— Begin RECORD SET —

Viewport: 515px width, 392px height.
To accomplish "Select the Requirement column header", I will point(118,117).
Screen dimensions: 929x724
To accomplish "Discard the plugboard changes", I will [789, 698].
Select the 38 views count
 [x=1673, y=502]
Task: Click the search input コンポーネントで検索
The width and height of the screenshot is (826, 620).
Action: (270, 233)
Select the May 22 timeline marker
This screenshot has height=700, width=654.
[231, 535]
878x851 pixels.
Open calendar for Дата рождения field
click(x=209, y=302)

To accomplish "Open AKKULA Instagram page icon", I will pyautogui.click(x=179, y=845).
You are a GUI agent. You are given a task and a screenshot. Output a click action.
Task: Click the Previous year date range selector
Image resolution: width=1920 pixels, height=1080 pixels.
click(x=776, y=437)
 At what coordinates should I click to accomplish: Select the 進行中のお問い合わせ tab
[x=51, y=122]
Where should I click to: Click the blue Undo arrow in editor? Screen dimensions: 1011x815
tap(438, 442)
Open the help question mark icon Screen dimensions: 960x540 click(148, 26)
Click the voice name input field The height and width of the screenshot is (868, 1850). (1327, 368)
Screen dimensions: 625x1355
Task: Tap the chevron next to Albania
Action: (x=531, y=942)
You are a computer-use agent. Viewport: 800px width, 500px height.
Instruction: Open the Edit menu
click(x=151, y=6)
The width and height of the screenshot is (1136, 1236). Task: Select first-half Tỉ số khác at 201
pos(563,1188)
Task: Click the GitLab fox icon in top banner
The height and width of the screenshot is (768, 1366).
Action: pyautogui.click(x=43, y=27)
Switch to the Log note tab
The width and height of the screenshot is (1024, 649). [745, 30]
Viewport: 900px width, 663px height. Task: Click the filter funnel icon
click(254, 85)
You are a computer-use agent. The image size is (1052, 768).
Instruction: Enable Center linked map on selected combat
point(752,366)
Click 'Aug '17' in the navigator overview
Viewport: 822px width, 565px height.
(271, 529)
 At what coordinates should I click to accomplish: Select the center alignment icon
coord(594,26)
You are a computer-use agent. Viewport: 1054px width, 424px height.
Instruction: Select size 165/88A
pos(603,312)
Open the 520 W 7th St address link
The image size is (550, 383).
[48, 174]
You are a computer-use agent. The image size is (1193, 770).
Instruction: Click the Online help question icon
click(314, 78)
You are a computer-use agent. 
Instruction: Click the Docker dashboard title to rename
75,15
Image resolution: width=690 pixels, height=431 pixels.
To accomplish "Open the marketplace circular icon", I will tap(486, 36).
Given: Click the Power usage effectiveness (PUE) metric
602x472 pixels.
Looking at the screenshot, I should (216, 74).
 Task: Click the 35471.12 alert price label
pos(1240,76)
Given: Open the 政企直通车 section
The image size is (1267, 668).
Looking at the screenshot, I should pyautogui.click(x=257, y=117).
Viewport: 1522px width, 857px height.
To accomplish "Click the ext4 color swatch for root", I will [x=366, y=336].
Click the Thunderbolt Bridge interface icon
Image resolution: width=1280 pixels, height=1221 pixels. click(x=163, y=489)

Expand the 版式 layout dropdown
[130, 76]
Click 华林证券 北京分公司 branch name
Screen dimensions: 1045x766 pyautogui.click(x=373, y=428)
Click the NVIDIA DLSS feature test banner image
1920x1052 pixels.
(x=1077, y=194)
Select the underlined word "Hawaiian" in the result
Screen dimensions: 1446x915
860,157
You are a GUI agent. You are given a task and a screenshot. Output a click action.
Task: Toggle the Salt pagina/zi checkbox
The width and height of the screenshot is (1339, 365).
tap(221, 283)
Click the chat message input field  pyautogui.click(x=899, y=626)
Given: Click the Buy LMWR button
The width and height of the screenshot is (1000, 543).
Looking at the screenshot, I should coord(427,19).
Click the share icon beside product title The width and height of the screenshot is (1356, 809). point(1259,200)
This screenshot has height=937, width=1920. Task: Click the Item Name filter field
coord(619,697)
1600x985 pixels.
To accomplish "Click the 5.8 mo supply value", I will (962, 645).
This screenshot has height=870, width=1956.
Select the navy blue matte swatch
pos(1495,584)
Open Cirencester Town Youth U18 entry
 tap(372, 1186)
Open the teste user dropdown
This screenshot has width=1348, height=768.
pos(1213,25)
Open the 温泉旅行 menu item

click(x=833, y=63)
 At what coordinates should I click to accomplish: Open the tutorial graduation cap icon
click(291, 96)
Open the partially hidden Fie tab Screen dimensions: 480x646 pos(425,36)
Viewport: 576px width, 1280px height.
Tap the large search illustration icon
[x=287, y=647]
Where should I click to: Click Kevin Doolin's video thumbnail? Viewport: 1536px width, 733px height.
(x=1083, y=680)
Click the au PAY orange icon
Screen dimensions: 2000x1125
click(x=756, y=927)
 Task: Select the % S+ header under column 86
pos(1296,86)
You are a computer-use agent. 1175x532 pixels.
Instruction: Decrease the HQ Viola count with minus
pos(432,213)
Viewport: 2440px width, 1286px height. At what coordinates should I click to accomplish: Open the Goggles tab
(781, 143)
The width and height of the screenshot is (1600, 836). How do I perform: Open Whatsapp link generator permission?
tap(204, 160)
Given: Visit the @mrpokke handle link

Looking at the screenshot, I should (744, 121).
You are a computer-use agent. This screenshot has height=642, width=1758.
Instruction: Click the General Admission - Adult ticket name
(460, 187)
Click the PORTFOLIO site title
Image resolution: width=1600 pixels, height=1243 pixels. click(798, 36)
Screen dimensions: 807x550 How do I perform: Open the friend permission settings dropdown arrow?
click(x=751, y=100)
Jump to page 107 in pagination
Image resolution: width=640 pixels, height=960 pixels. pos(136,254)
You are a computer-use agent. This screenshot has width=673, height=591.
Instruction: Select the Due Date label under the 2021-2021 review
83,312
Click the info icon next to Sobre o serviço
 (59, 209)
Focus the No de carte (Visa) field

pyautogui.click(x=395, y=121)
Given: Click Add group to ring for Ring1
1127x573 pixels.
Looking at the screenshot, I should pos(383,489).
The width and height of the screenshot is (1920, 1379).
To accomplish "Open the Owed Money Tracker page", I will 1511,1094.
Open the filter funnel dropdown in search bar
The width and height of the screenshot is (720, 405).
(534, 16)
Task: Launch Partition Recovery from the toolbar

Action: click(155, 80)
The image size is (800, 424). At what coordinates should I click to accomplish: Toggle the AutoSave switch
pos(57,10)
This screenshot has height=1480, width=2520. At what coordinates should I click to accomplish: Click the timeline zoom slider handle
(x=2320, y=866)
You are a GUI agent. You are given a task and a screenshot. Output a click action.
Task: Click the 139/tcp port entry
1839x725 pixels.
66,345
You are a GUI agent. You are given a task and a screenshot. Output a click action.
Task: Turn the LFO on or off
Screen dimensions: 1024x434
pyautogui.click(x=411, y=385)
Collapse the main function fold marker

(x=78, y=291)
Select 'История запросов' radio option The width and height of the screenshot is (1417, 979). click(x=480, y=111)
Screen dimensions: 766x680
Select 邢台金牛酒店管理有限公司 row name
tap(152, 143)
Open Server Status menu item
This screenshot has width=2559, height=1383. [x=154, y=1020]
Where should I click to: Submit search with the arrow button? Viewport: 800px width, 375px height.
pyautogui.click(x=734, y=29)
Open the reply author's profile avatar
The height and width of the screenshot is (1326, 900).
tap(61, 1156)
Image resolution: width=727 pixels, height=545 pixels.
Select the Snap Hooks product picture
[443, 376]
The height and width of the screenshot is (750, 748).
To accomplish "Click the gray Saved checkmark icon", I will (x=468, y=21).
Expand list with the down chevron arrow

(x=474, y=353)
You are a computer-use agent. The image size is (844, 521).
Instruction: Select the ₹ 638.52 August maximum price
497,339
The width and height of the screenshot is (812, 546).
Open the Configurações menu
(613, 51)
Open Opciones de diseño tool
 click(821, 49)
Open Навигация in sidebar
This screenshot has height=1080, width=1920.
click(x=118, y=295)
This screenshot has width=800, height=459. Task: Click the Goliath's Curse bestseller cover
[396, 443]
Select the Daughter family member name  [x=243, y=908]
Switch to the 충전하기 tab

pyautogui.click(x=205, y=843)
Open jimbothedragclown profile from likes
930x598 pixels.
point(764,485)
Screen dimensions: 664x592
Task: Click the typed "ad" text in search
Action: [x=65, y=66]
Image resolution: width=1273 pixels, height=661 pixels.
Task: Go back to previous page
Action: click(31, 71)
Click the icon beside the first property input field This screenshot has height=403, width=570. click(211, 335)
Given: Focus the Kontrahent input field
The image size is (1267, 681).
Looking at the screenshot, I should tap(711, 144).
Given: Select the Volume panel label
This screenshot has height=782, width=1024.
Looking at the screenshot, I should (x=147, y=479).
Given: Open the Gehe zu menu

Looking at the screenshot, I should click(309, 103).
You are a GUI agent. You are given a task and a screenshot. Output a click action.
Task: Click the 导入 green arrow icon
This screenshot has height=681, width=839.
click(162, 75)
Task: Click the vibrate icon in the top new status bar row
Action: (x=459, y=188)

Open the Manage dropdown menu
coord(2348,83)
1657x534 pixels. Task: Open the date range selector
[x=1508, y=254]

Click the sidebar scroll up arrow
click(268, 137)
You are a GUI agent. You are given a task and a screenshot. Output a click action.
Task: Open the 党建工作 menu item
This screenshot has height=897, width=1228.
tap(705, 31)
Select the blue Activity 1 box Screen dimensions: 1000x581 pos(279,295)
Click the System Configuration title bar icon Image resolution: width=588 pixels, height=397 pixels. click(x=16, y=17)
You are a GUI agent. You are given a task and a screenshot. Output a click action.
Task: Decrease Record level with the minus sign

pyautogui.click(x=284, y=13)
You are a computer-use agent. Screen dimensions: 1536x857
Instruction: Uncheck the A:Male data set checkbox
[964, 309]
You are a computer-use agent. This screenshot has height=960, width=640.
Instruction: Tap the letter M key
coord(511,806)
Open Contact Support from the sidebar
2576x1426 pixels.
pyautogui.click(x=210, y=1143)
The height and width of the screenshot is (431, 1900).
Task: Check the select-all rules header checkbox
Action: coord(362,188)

— End RECORD SET —

Please gather every line in the records above that contains the word "swatch" and copy each one in full.

To accomplish "Click the ext4 color swatch for root", I will [x=366, y=336].
Select the navy blue matte swatch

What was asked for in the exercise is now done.